We should probably clarify whether "non-trad" predominately refers to:

1) those people who took a year off to do research or wander a hospital and are pretty much qualitatively the same as someone who just graduated from college (personality-wise - essentially someone who did a victory lap on or near campus),

2) the people who worked in other things and had pretty serious experiences for a couple years (TFA, Peace Corps, etc.) and are qualitatively different from fresh grads,

3) or what the SDN forum mostly is: people who had careers for awhile and are now returning.

"Non-trad" somehow applies to all of them, even though they're wildly different applicant categories, and schools like to include #1 because they can boost their non-trad numbers.
 
UCSF likes non-traditional students.
Stanford likes students who have activities that demonstrate leadership
 
Vermont has a really high OOS% (~70% if I remember correctly) .

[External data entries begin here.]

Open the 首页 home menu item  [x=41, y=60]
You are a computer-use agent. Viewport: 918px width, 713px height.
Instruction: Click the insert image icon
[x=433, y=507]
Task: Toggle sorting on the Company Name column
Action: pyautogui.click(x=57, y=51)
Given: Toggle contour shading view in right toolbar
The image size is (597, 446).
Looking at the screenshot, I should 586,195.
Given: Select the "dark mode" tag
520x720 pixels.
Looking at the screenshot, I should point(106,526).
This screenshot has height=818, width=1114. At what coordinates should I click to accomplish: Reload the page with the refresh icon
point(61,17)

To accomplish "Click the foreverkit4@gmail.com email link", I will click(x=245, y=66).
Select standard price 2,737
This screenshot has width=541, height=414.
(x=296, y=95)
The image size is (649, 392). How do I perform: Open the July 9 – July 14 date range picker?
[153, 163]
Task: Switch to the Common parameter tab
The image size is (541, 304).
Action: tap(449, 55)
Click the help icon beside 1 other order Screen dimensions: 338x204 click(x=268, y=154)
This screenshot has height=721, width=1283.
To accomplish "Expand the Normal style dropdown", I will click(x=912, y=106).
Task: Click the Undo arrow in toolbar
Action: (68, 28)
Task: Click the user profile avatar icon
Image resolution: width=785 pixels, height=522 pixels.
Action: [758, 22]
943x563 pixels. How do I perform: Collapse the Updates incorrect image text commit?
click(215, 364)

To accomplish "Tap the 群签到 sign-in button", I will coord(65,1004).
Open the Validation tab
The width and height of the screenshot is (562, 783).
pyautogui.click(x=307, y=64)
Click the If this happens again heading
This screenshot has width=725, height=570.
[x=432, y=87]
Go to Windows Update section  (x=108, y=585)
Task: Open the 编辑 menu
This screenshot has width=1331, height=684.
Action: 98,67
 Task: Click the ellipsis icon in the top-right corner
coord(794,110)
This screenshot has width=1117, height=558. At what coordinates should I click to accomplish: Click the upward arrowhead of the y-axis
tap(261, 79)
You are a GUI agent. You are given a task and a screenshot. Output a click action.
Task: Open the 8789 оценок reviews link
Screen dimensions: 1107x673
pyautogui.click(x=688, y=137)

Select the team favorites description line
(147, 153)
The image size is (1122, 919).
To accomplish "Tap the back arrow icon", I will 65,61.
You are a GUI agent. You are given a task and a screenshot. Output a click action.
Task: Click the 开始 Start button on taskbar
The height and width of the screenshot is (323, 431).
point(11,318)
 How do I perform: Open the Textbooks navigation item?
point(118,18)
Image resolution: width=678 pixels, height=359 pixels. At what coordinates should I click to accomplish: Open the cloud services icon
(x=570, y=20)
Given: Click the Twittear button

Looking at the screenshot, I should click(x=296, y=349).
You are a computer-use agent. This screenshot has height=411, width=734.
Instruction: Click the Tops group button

Sent from my HTC Desire CDMA using SDN Mobile

Still they accept 40% of in-state applicants. It's just Vermont is such a small sate that they usually only get ~110 in-state applicants. They get more than 5,000 OOS apps.
 
For community service, Tulane and Howard are the only schools I've come across that require students to do a certain number of service hours.
 
You can add Iowa-Carver to the OOS friendly schools.
 
Penn State is OOS friendly (41% for my class), as well as non-trad friendly (many of my classmates are married and older than 25). It is also very community-service focused.